常用的病毒載體主要有RNA病毒載體和DNA病毒載體兩類，RNA病毒載體包括逆轉錄病毒載體和慢病毒；DNA 病毒包括腺病毒載體、腺相關病毒載體、單純皰疹病毒載體等。目前操作技術最成熟，實際操作常用并能實現高效轉染的是慢病毒載體。慢病毒屬于逆轉錄病毒的一種，是人類免疫缺陷病毒-1來源的一種病毒載體。相比于其他病毒，慢病毒有兩個突出優點：①可以整合到靶細胞的基因組，能夠較長時間持續表達；②經過慢病毒系統的包裝和改造后，可以感染人的絕大多數細胞，即使是未處于分裂期的細胞仍然可以高效感染。另外，與逆轉錄病毒比較，慢病毒的基因組更復雜，所以它的復制周期也更長。除去與逆轉錄病毒的相同基因組結構外，慢病毒還有在其復制周期中起著重要作用的輔助基因，如Tat、Rev是其病毒基因高效表達所必需的。Tat激活LTR區的啟動子從而使病毒RNA鏈得以有效延伸。Rev通過與病毒RNA鏈上的rre相互作用，促進未完全剪切的病毒mRNA輸出到細胞核外，以便于被細胞質中的剪切因子剪切變成成熟mRNA從而表達病毒蛋白[9]。在臨床基因治療實踐中，由于很多靶細胞屬于非分裂細胞，因而逆轉錄病毒的應用受到很大限制，但慢病毒可以感染非分裂細胞，感染那些在G0到G1b期就可以完整有效完成病毒基因組轉錄的非分裂細胞，因而慢病毒載體在臨床基因治療中擁有廣闊的前景[10～13]。

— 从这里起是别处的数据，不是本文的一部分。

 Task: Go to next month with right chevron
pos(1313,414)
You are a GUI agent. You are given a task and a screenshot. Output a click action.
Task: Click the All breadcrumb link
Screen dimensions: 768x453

本研究中采用慢病毒載體作為實施RNAi的工具，對ADM基因實施高效特異性抑制。通過構建慢病毒載體，設計3條針對ADM基因靶序列的shRNA序列，根據PCR結果判斷，靶向ADM shRNA與GV115載體連接情況符合預期設計，即經測序確認合成的寡核苷酸插入部位正確。為保證載體攜帶的目的基因的表達效率，需要獲得具有較高滴度的病毒。病毒滴度取決于具有感染能力的病毒顆粒與無感染能力的病毒顆粒的比例。利用病毒包裝技術所得的慢病毒滴度在理論上可達108～109TU/mL，但是在實際試驗操作中獲得的病毒滴度常低于108/mL。為了得到病毒滴度更高的病毒包裝系統，本研究通過對病毒包裝的輔助結構以及載體結構進行了優化，現已能獲得滴度高達2×109TU/mL的慢病毒表達載體。主要優化方法如下：①對GV-115載體進行改造，以Agel和EcoR Ⅰ雙酶切得到線性化質粒，同時加入rev基因編碼調節因子，促使gag-pol基因及其融合蛋白表達，提高病毒的包裝效率；②病毒載體mRNA的豐裕度以及包裝信號序列長度對病毒滴度水平具有重大影響，本研究使用了全長mRNA以及經過擴展的包裝信號序列。經過上述改進方法包裝的病毒，經滴度測定，獲得較高滴度(2×109TU/mL)的慢病毒顆粒，為后續實施ADM基因的沉默，在體實驗中觀察對骨肉瘤的抑制效果奠定了實驗基礎。